> **Records for processing**:

^^^^^^^^^^^^^^^^

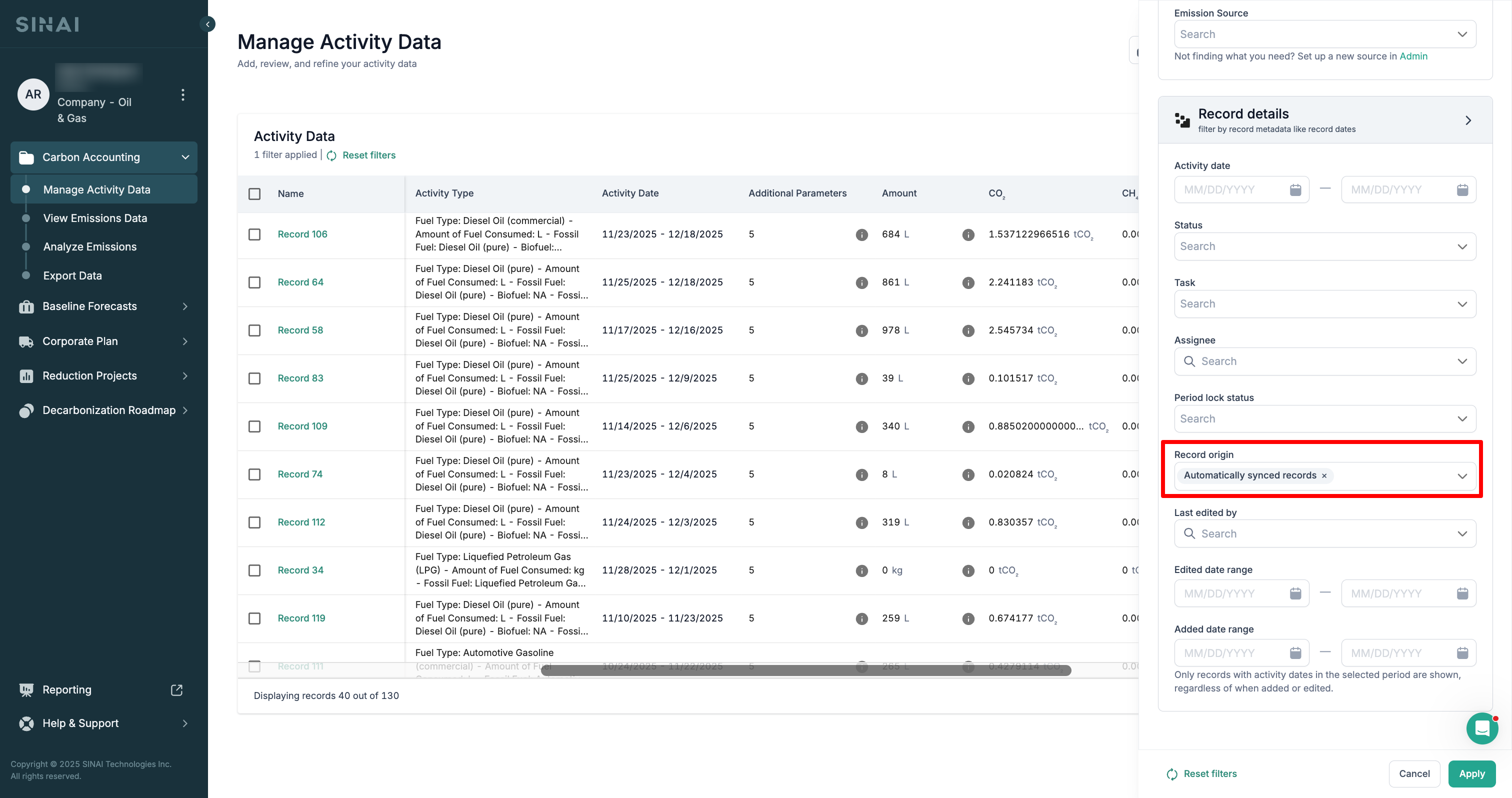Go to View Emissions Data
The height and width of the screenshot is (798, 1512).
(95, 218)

^^^^^^^^^^^^^^^^

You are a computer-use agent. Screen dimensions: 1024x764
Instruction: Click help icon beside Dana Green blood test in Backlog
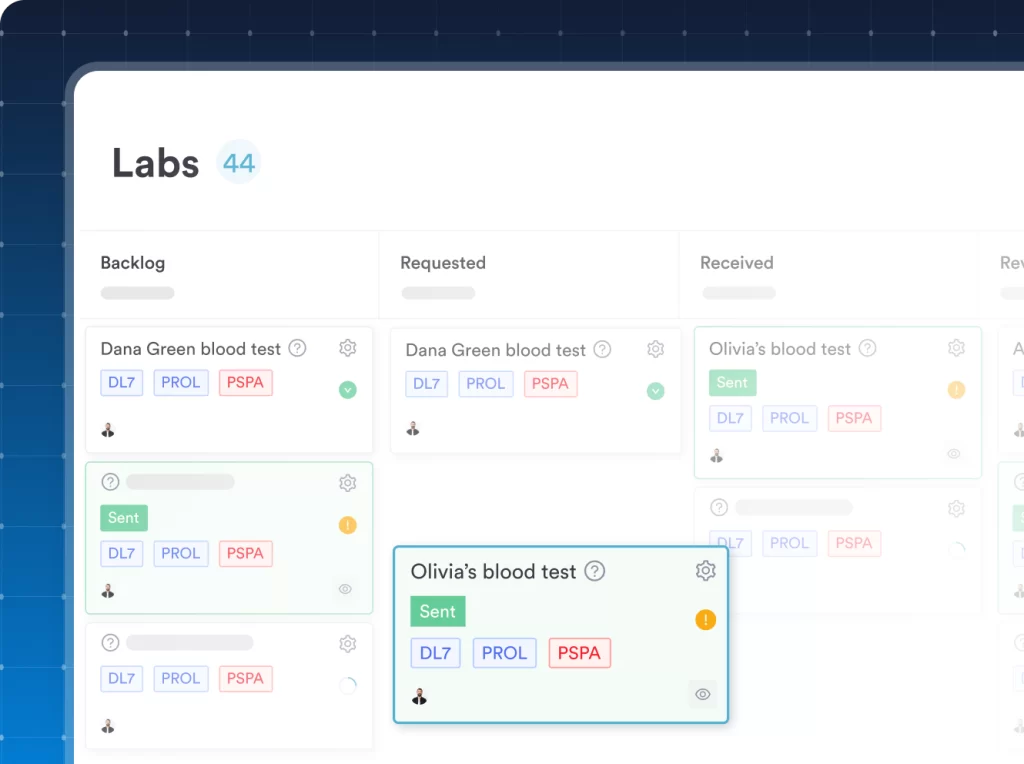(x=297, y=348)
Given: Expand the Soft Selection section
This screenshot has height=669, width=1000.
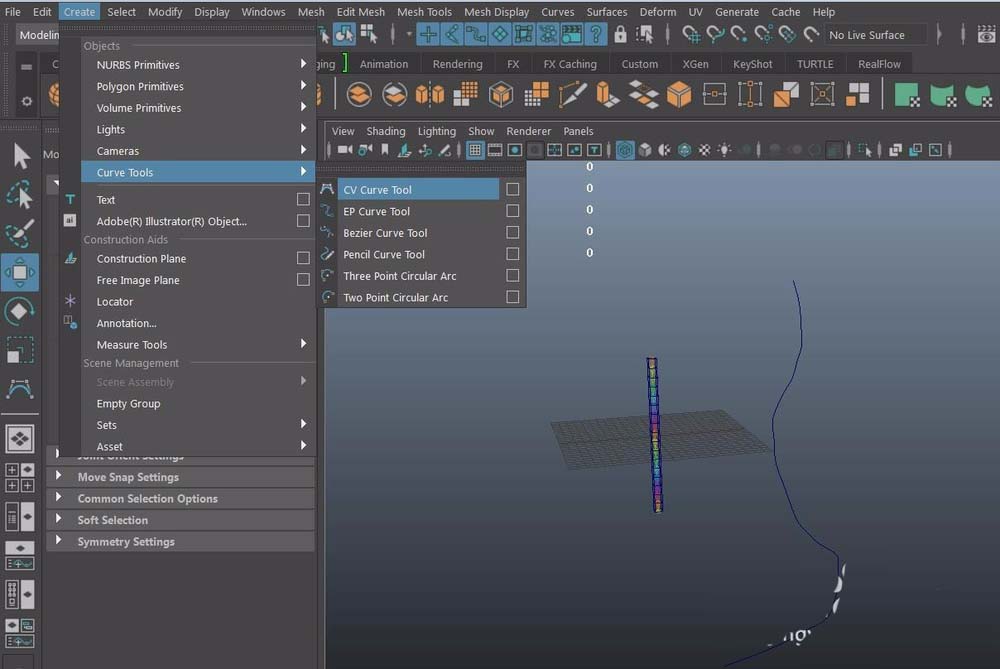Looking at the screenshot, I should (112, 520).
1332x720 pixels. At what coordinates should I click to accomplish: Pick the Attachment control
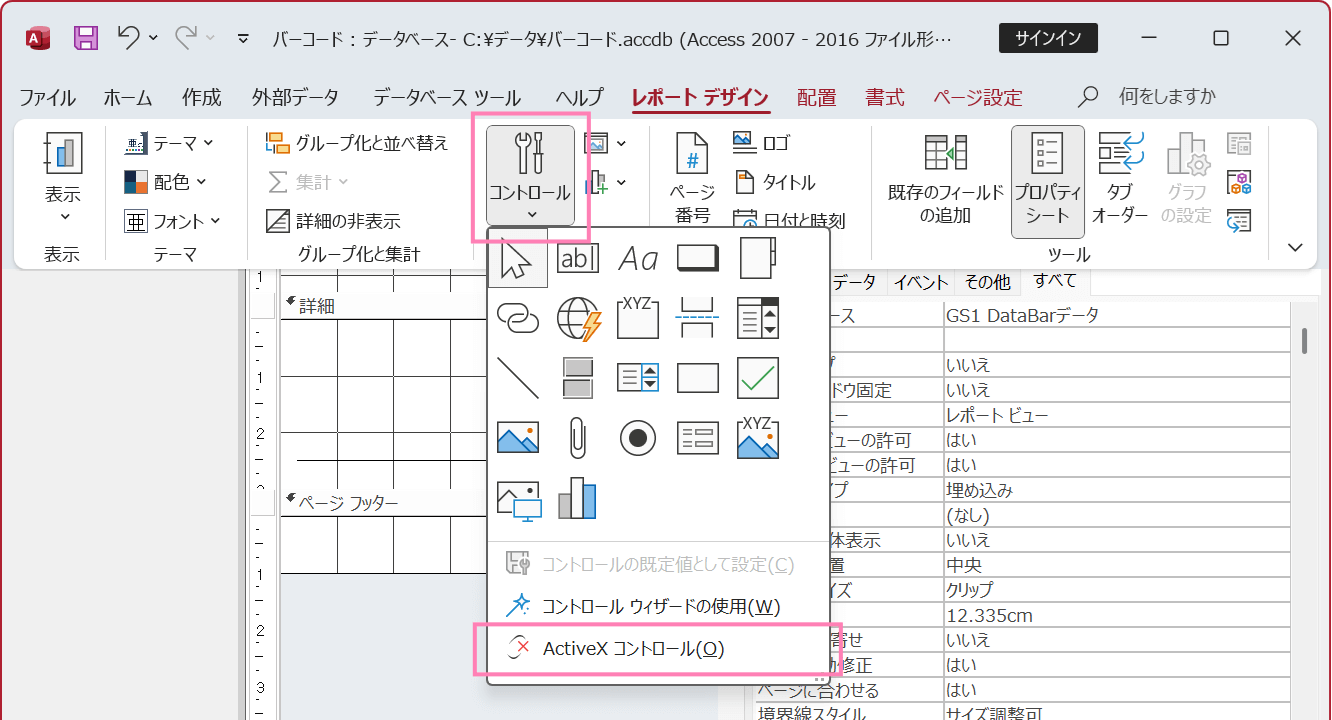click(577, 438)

^^^^^^^^^^^^^^^^

> **Stated goal**:
Retype the data from the line with "1332x720 pixels. At" to the line with "click(577, 438)", keeping both of those lines. Leave the pictures out of your answer.

> **Response to the exercise**:
1332x720 pixels. At what coordinates should I click to accomplish: Pick the Attachment control
click(577, 438)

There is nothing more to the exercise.